The goal of this project is to write a data story on philosophy using the dataset for the Philosophy Data Project. Applying data mining, statistical analysis and visualization, students should derive interesting findings in this collection of philosophy texts and write a "data story" that can be shared with a general audience.

Challenge
In this project you will carry out an exploratory data analysis (EDA) of philosophy texts and write a blog on interesting findings from your analysis (i.e., a data story).

You are tasked to explore the text corpus using tools from data mining, statistical analysis and visualization, etc, all available in R or Python and write a blog post using R or Python Notebook. Your blog should be in the form of a data story blog on interesting trends and patterns identified by your analysis of these philosophy texts.

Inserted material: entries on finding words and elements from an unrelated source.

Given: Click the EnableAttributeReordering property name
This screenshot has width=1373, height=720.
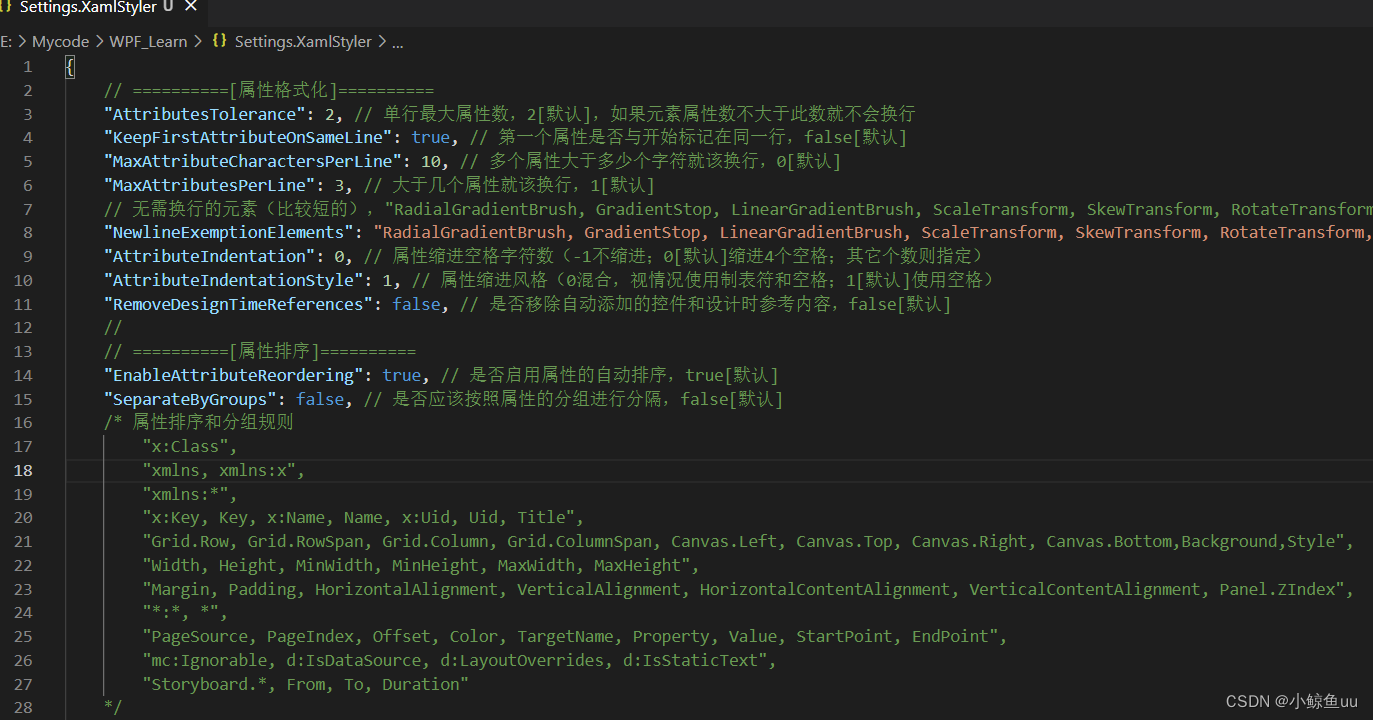Looking at the screenshot, I should coord(232,375).
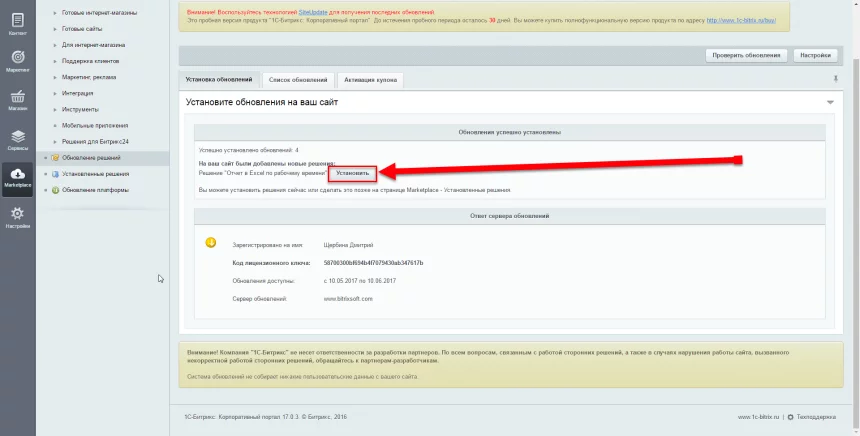Screen dimensions: 860x436
Task: Switch to the Список обновлений tab
Action: [298, 79]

Even though this is an individual project, you are encouraged to discuss with your classmates and exchange ideas.

In [21]:
import pandas as pd
import re
import gensim
import gensim.corpora as corpora
from gensim.models.coherencemodel import CoherenceModel
import nltk
from nltk.corpus import stopwords
from vaderSentiment.vaderSentiment import SentimentIntensityAnalyzer
from textblob import TextBlob
import wikipedia

class Utils:
    def __init__(self, dataset_name):
        self.dataset_name = dataset_name
    
    def read_data(self):
        self.data = pd.read_csv('../data/philosophy_data.csv')
        self.author_list = list(self.data.author.unique())
        self.author_list.sort()
        self.school_list = list(self.data.school.unique())
        self.school_list.sort()
        
        self.author_works_dict = {a: [] for a in self.author_list}
        for index, row in self.data[['author','title']].drop_duplicates().reset_index(drop=True).iterrows():
            auth = row['author']
            titl = row['title']
            titl = titl.replace(auth, '')
            self.author_works_dict[auth].append(re.sub('[^A-Za-z0-9]+', ' ', titl.lower()))
        
        self.author_school_dict = {
            a: list(self.data[self.data.author == a].school.unique())[0].lower() for a in self.author_list
        }
            
#     def describe_data(self):
        # TO DO - describe data
    
    ### CLEANING FUNCS ###
    def rem_sw(self, var_in):
        sw = stopwords.words('english')    
        clean_text = [word for word in var_in.split() if word not in sw]
        clean_text = ' '.join(clean_text)
        return clean_text
    
    def clean_text(self, var_in):
        tmp = re.sub("[^A-Za-z]+", " ", var_in.lower())
        return tmp
    
    def stem_fun(self, var):
        from nltk.stem import PorterStemmer
        my_stem = PorterStemmer()
        tmp = [my_stem.stem(word) for word in var.split()]
        tmp = ' '.join(tmp)
        return tmp
    
    def add_clean_cols_to_data(self):
        self.data["sentence_lowered"] = self.data.sentence_str.apply(
            lambda x: x.lower()
        )
        self.data["clean_text"] = self.data.sentence_lowered.apply(self.clean_text)
        self.data["rem_sw"] = self.data.clean_text.apply(self.rem_sw)
        self.data["rem_sw_stem"] = self.data.rem_sw.apply(self.stem_fun)
#         return self.data

    ### SENTIMENT ANALYSIS ###
    def get_sentiment_words(self):
        # TO DO - change to rel path
        file_names = ['positive-words', 'negative-words']
        pos_neg_dict = {}
        for file in file_names:
            path = "/Users/melissa/Desktop/columbia/class/Applied_Data_Science/Fall2021-Project1-melrbischoff/data/{}.txt".format(
                file
            )
            with open(path, "r", encoding="ISO-8859-1") as f:
                contents = []
                for line in f:
                    line = line.strip()
                    contents.append(line)
            f.close()
            pos_neg_dict[file] = contents

    def gen_senti(self, arbitrary_text):
        '''
        Tokenizes arbitrary text and compares each token with the positive and 
        negative lexicons of each dictionary and outputs the sentiment score, S
        '''
        import re
        arbitrary_text_clean = re.sub(r'[^a-zA-Z ]+', '', arbitrary_text)
        arbitrary_text_list = arbitrary_text_clean.split()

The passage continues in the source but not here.